─── Text segment ───
Tampa Electric’s retail business and PGS are regulated separately by the FPSC. Tampa Electric is also subject to regulation by the FERC in various respects, including wholesale power sales, certain wholesale power purchases, transmission and ancillary services and accounting practices. The FPSC sets rates based on a cost of service methodology which allows utilities to collect total revenues (revenue requirements) equal to their cost of providing service, plus a reasonable return on invested capital.

Tampa Electric Base Rates

Tampa Electric’s results for 2017 reflect the stipulation and settlement agreement entered into on September 6, 2013, which resolved all matters in Tampa Electric’s 2013 base rate proceeding.

This agreement provided for an additional $110 million in base revenue effective the date that the expansion of Tampa Electric’s Polk Power Station went into service, which was January 16, 2017. The agreement provided for Tampa Electric’s allowed regulatory ROE to be a mid-point of 10.25% with a range of plus or minus 1%. The agreement stated that Tampa Electric could not file for additional base rate increases to be effective sooner than January 1, 2018, unless its earned ROE were to fall below 9.25% before that time. If its earned ROE were to rise above 11.25%, any party to the agreement other than Tampa Electric could seek a review of its base rates. Under the agreement, the allowed equity in the capital structure is 54% from investor sources of capital and Tampa Electric began using a 15-year amortization period for all computer software.
───
** What to work on **
Please extract the passage on Tampa Electric regulation word for word, beginning at the words "This agreement provided" and stopping after "all computer software.".
─── Given information ───
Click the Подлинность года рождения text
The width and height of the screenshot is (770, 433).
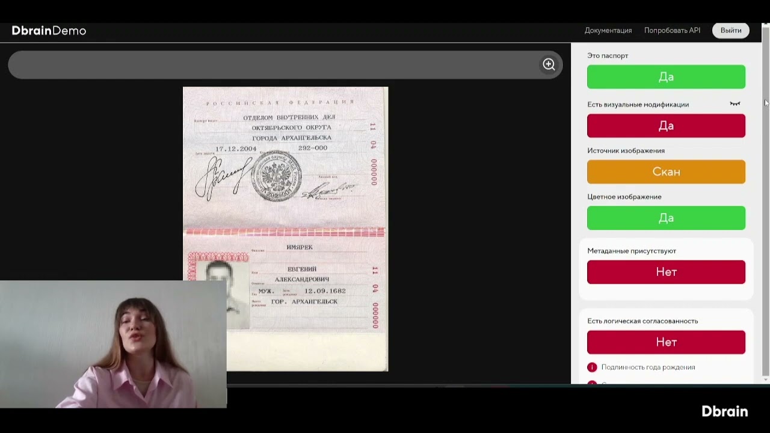648,367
───
** Completed task **
This agreement provided for an additional $110 million in base revenue effective the date that the expansion of Tampa Electric’s Polk Power Station went into service, which was January 16, 2017. The agreement provided for Tampa Electric’s allowed regulatory ROE to be a mid-point of 10.25% with a range of plus or minus 1%. The agreement stated that Tampa Electric could not file for additional base rate increases to be effective sooner than January 1, 2018, unless its earned ROE were to fall below 9.25% before that time. If its earned ROE were to rise above 11.25%, any party to the agreement other than Tampa Electric could seek a review of its base rates. Under the agreement, the allowed equity in the capital structure is 54% from investor sources of capital and Tampa Electric began using a 15-year amortization period for all computer software.